Neal Meropol, MD, American Society of Clinical Oncology (ASCO) Cancer Communications Committee member and gastrointestinal cancers expert, told dailyRx news, “Many people don’t realize that even after colon cancer has spread to the liver, it may still be curable. But cure requires that a surgeon can remove the liver tumors. This study involved patients whose liver tumors were initially too extensive to be removed by a surgeon.“

For this study, researchers worked with 138 patients who had liver metastasis at the time of their colorectal cancer diagnosis, something that happens in about 20 percent of patients.

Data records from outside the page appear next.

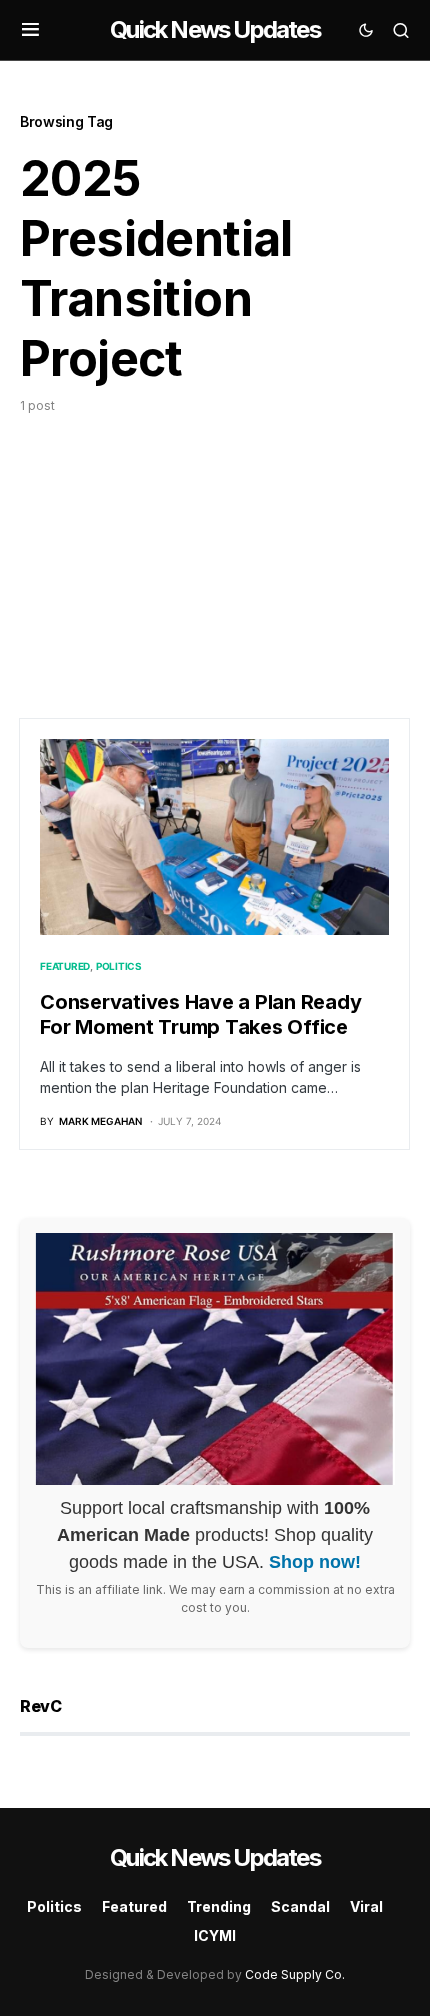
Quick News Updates (215, 29)
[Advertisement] (215, 548)
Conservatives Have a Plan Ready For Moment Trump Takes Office (200, 1014)
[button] (30, 30)
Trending (219, 1906)
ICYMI (215, 1935)
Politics (119, 966)
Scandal (300, 1906)
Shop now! (315, 1562)
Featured (65, 966)
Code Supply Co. (295, 1974)
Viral (366, 1906)
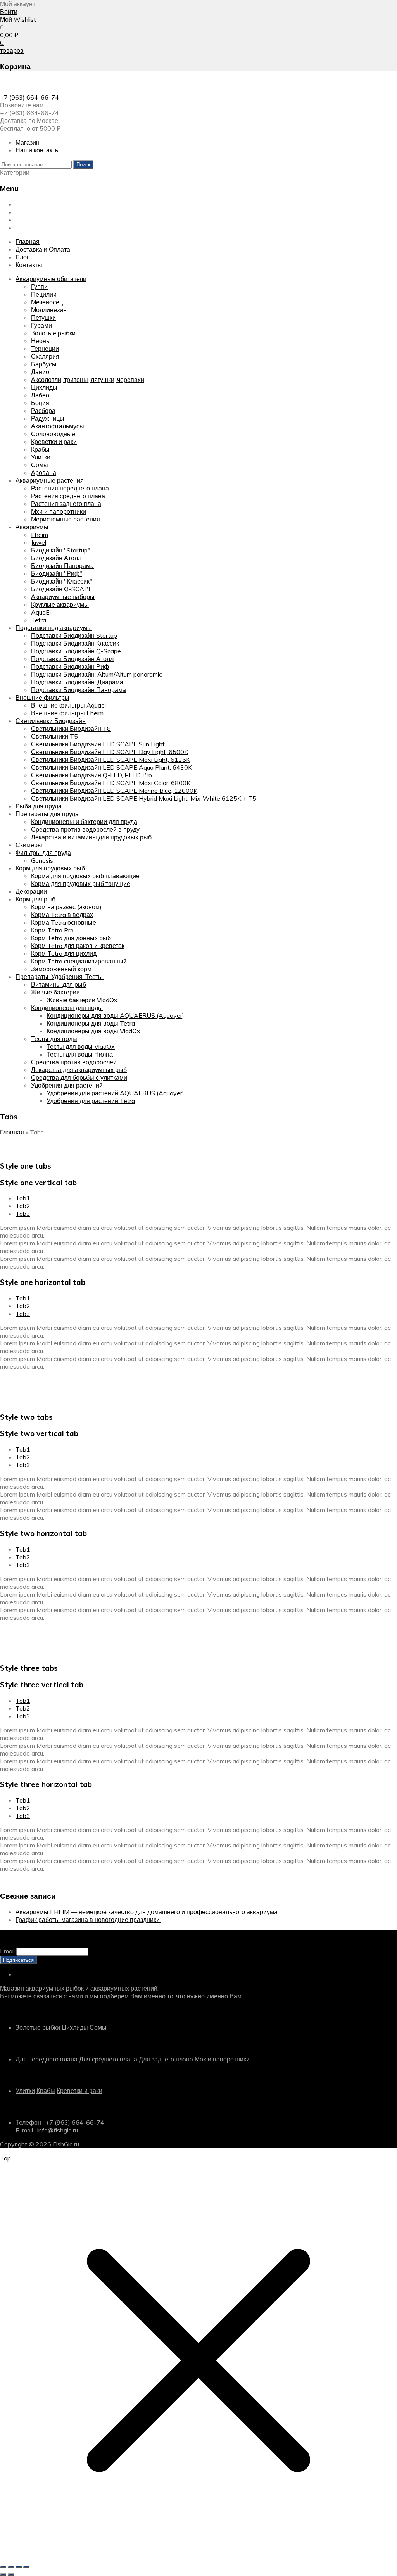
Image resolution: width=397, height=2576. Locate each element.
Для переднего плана (47, 2059)
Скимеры (29, 845)
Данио (40, 372)
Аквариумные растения (50, 480)
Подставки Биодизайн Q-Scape (76, 651)
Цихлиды (44, 387)
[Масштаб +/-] (3, 2567)
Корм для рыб (35, 899)
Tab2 (23, 1206)
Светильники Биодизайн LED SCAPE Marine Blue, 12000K (114, 790)
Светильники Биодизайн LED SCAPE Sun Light (98, 744)
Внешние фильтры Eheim (67, 713)
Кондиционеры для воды (67, 1008)
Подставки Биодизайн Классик (75, 643)
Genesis (42, 860)
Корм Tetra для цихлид (64, 953)
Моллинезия (49, 310)
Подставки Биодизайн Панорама (78, 690)
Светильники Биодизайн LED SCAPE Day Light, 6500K (109, 752)
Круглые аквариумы (60, 604)
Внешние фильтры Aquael (68, 705)
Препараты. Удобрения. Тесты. (60, 977)
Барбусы (44, 364)
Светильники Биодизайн (51, 721)
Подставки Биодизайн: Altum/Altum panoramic (96, 674)
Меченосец (47, 302)
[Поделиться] (19, 2567)
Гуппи (39, 286)
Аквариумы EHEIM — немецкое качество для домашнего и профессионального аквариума (147, 1912)
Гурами (41, 325)
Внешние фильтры (42, 697)
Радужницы (47, 418)
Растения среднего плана (68, 496)
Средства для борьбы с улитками (79, 1077)
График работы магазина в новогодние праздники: (88, 1919)
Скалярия (45, 356)
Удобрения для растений (67, 1085)
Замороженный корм (61, 969)
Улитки (40, 457)
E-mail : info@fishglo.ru (47, 2130)
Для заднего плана (166, 2059)
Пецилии (44, 294)
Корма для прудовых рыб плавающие (85, 876)
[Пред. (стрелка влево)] (3, 2574)
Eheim (39, 535)
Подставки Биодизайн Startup (74, 635)
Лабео (40, 395)
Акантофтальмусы (57, 426)
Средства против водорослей (74, 1062)
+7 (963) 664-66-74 (29, 97)
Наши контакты (38, 150)
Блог (22, 220)
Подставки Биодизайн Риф (70, 666)
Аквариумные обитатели (51, 279)
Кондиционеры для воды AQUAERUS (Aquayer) (115, 1015)
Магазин (28, 142)
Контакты (29, 227)
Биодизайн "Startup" (60, 550)
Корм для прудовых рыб (50, 868)
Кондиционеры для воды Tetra (91, 1023)
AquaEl (41, 612)
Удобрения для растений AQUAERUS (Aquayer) (115, 1093)
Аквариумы (32, 527)
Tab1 (23, 1198)
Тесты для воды (54, 1039)
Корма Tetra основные (63, 922)
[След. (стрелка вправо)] (11, 2574)
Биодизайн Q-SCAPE (61, 589)
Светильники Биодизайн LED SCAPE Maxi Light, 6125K (110, 759)
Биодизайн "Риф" (56, 573)
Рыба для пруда (39, 806)
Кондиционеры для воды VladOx (93, 1031)
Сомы (39, 465)
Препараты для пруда (47, 814)
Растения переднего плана (70, 488)
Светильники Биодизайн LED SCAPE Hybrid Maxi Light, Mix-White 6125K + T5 (143, 798)
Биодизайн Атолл (56, 558)
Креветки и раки (54, 441)
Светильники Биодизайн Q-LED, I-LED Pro (91, 775)
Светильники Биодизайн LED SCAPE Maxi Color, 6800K (110, 783)
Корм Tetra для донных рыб (71, 938)
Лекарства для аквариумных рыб (79, 1070)
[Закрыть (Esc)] (26, 2567)
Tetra (38, 620)
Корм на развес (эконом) (66, 907)
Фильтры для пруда (43, 852)
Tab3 (23, 1213)
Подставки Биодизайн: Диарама (77, 682)
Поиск (83, 164)
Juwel (38, 542)
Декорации (31, 891)
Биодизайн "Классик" (61, 581)
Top (5, 2158)
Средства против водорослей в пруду (85, 829)
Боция (40, 403)
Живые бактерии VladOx (82, 1000)
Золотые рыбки (53, 333)
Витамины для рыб (58, 984)
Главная (28, 204)
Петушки (43, 317)
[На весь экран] (11, 2567)
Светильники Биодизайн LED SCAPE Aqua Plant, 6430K (111, 767)
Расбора (43, 410)
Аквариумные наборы (63, 597)
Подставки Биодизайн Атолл (72, 659)
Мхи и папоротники (58, 511)
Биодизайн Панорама (62, 566)
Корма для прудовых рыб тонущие (80, 883)
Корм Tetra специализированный (79, 961)
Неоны (41, 341)
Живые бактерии (55, 992)
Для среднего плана (108, 2059)
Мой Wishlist (18, 19)
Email (7, 1951)
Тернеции (45, 348)
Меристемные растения (65, 519)
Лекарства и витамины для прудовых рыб (91, 837)
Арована (43, 473)
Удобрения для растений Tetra (91, 1101)
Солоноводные (53, 434)
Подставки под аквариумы (54, 628)
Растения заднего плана (66, 504)
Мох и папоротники (222, 2059)
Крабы (40, 449)
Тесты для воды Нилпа (80, 1054)
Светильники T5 (54, 736)
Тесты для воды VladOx (81, 1046)
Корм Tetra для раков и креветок (77, 946)
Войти (8, 12)
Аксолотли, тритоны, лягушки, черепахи (87, 379)
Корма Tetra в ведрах (62, 915)
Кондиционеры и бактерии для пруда (84, 821)
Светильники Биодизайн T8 (71, 728)
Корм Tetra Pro (52, 930)
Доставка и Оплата (43, 212)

Patients with stage IV colorectal cancer were randomly assigned to either cetuximab (Group A) or chemotherapy alone (Group B).

“The standard treatment in this setting is chemotherapy, with the hope that the tumor will shrink to the point that it could be removed surgically. The researchers asked the question of whether giving an antibody, cetuximab, that targets colon cancers, in addition to chemotherapy, can increase the chances that the tumor will shrink enough to be removed," said Dr. Meropol, who is chief of the Division of Hematology and Oncology Case Medical Center and Case Western Reserve University School of Medicine.

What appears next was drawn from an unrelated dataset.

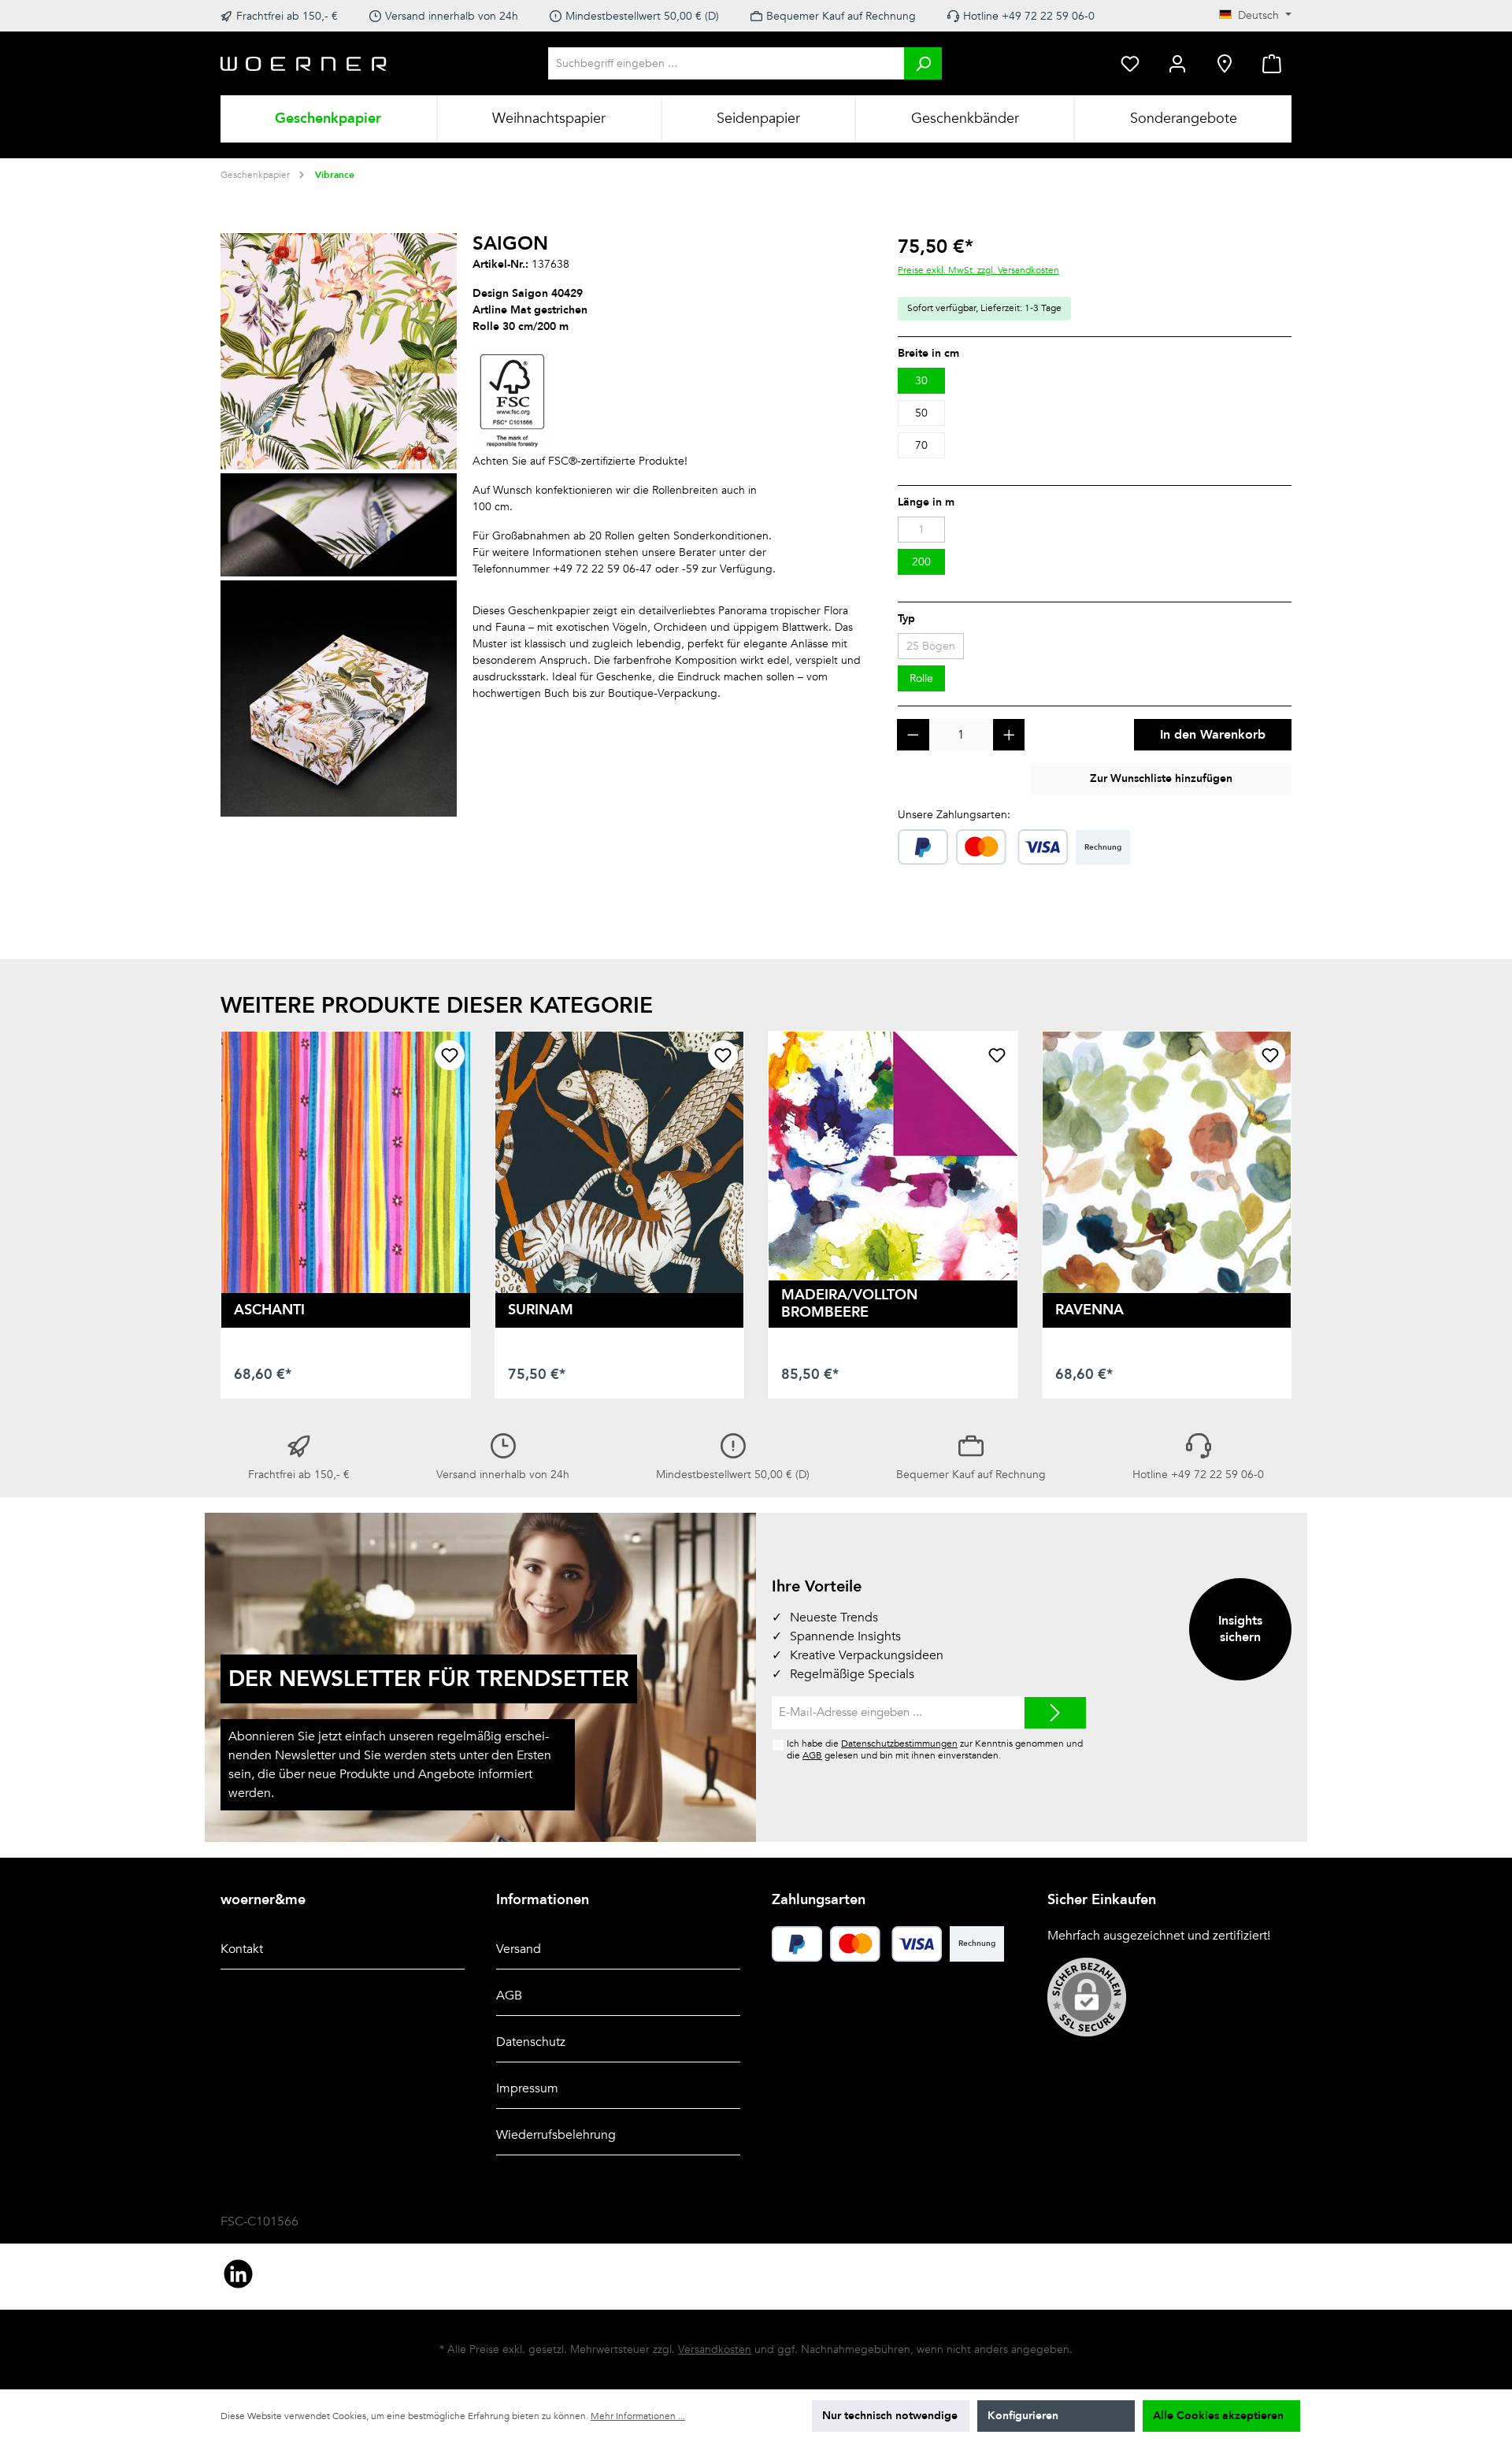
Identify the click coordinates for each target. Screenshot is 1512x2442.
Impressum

Study members received standard chemotherapy regimens were either FOLFIRI (leucovorin, fluorouracil and irinotecan) or the mFOLFOX6 (leucovorin, fluorouracil, and oxaliplatin) chemotherapy drug combination.

The study revealed:

  • 26 percent who received the cetuximab became eligible for surgery versus 7 percent of the patients who didn’t receive the combination therapy.
  • Those in the cetuximab group who had surgery lived significantly longer – an average of 46.4 months – compared to an average 25.7 months for the group who didn’t have surgery.
  • The combination therapy resulted in greater tumor shrinkage (57 percent versus 29 percent).
  • Overall survival for patients who received cetuximab was 30.5 months compared to 21 months who didn’t receive the combination therapy.

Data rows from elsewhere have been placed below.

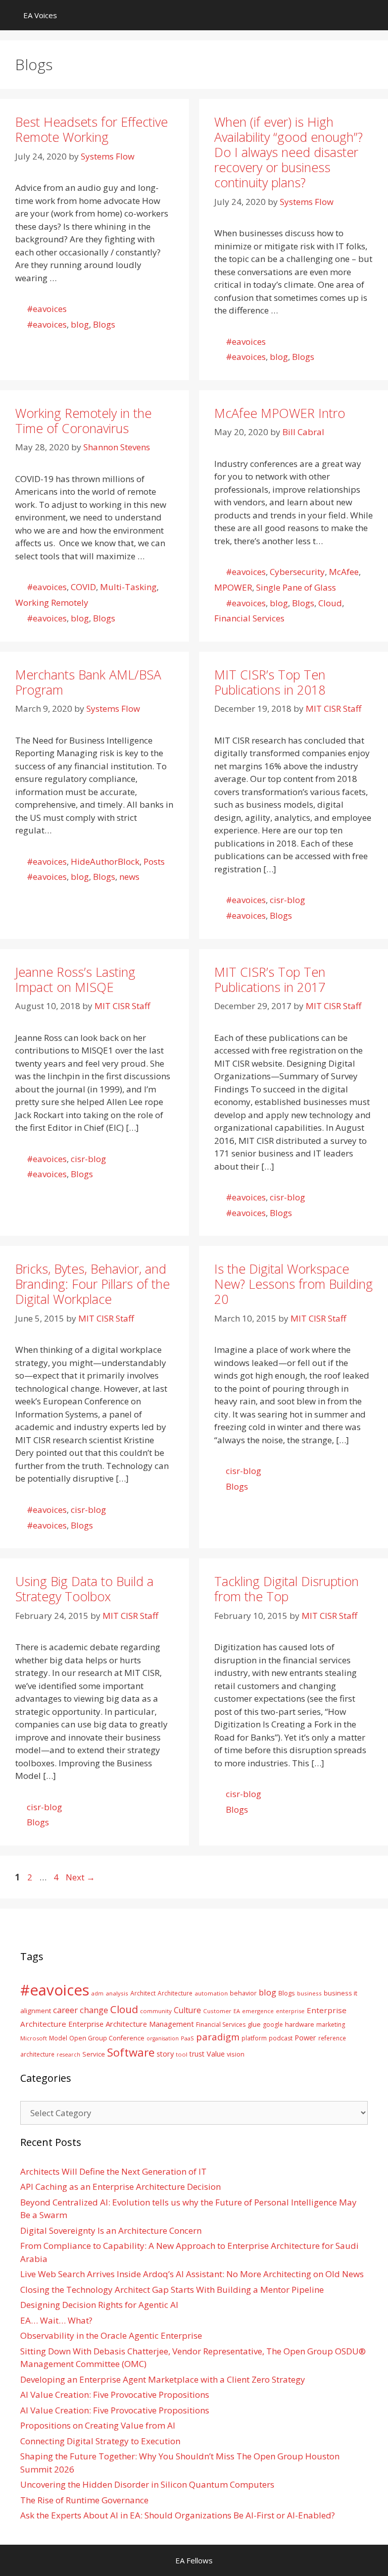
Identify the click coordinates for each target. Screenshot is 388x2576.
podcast (281, 2038)
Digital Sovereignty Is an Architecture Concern (111, 2230)
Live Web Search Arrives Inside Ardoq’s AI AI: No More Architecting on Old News (192, 2274)
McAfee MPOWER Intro (279, 413)
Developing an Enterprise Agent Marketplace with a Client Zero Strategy (162, 2379)
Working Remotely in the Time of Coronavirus (83, 420)
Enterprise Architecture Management (131, 2024)
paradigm (217, 2036)
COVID (83, 587)
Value (216, 2053)
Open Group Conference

“This study adds to a growing body of evidence that some patients with inoperable metastases to liver can be rendered surgical candidates with chemotherapy. These compelling data show that combining cetuximab with chemotherapy can make liver metastasis operable, more so than chemotherapy alone, offering many such patients a chance for longer survival and potential for cure,” Dr. Meropol said.

This study was published April 8 in the Journal of Clinical Oncology, an ASCO peer-reviewed journal. The research was supported by Key Projects of the Clinical Disciplines, administered by the Ministry of Health. No conflicts of interest were disclosed.